The Japanese yen depreciated against the US dollar
The Japanese yen (JYN) depreciated against the US dollar for a fifth consecutive week, as the US dollar continued to rally on the back of higher bond yields and the prospect of a faster rate hike pace from the US Fed. The Bank of Japan had its April meeting and left all policy rates unchanged, and the key takeaway was removing the target date to achieve the 2% inflation target. This change can be interpreted as an indication that the policy would be left accommodative and the Japanese central bank would continue with negative interest rates in the near term.
For the week ending April 27, the Japanese yen (FXY) closed at 109.05 against the US dollar (UUP), depreciating 1.28%. Japanese equity markets (EWJ), on the other hand, continued to rally, with the Nikkei 225 (JPXN) posting a weekly gain of 1.38% in the previous week.
Speculators decreased bearish bets on the yen
Japanese yen (YCL) speculators are moving back into short territory after staying net-long for four weeks.
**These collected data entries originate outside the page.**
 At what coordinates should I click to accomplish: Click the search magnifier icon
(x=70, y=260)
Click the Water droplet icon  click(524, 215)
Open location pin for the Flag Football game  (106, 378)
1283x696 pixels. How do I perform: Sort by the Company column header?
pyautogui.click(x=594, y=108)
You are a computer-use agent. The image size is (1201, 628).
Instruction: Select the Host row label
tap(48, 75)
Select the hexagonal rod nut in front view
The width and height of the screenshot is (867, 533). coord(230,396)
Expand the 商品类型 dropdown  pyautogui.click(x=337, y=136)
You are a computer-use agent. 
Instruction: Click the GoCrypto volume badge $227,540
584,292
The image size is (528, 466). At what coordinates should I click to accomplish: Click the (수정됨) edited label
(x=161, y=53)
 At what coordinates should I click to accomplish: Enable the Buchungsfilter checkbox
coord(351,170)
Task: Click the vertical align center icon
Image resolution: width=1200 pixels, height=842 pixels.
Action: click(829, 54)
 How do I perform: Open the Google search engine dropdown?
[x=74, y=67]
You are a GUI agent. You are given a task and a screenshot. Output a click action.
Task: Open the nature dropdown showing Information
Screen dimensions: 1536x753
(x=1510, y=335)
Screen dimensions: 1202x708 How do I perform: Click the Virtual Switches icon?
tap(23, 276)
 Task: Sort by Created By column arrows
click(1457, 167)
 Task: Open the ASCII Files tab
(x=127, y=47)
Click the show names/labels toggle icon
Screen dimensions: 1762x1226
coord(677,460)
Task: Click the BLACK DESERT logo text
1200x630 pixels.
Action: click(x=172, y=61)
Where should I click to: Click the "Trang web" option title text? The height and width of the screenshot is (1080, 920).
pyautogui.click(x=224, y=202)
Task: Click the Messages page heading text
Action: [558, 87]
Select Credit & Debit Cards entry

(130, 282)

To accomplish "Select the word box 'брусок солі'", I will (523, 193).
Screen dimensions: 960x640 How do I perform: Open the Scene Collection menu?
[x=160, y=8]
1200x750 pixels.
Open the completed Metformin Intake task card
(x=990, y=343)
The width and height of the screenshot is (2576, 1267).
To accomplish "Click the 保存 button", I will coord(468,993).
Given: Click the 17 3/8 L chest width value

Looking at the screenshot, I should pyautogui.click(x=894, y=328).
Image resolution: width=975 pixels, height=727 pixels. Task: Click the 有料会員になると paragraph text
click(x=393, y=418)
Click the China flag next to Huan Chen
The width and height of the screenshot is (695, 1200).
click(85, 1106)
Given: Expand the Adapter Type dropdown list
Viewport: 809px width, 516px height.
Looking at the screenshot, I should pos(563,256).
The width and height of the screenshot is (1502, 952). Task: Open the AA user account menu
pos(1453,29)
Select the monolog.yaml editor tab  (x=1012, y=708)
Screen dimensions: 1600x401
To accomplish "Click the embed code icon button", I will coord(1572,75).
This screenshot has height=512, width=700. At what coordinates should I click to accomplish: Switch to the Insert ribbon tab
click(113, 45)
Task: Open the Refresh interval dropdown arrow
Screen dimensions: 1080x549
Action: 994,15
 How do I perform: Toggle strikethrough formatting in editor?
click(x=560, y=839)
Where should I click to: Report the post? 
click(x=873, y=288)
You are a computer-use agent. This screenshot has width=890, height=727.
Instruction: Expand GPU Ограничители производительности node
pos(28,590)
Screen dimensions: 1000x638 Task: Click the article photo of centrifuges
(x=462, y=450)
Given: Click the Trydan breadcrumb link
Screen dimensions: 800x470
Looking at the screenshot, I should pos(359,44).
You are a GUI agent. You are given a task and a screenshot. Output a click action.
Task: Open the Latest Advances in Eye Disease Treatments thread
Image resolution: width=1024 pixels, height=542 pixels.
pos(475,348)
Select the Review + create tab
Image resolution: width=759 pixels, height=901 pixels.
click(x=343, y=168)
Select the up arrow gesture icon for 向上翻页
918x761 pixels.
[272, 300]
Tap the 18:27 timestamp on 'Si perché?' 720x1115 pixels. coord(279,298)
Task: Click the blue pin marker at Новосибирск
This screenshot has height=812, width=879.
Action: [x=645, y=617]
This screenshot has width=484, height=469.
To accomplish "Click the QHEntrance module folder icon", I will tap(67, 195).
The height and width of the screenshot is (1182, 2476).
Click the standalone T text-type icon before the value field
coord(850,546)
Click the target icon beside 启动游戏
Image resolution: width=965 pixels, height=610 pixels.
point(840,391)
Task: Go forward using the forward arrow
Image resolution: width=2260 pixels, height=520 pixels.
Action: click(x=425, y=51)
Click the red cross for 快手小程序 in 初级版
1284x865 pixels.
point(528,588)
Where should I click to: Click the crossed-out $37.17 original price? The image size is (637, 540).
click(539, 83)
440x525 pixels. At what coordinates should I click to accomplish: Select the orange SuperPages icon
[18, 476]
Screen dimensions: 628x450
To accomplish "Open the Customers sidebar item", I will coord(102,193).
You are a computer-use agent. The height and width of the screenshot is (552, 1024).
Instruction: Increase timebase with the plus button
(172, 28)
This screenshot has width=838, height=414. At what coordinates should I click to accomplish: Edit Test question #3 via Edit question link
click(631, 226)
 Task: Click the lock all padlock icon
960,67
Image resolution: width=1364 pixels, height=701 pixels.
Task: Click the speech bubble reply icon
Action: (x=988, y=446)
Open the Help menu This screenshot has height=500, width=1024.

As per the latest “Commitment of Traders” (or COT) report, released on April 27 by the Chicago Futures Trading Commission (or CFTC), speculators on the Japanese yen had a net long position of 583 contracts, compared to 2,591 long contracts the week before.
The week ahead for the Japanese yen
The outlook for the Japanese yen now looks bleak, with the US dollar rallying and the perceived risks that drove the demand for a safe haven in the yen now declining. Japanese markets are closed for three days this week, and there are no market movers from the economy. These factors mean all the price action would be driven by demand for the US dollar, which could add further downward pressure on the yen.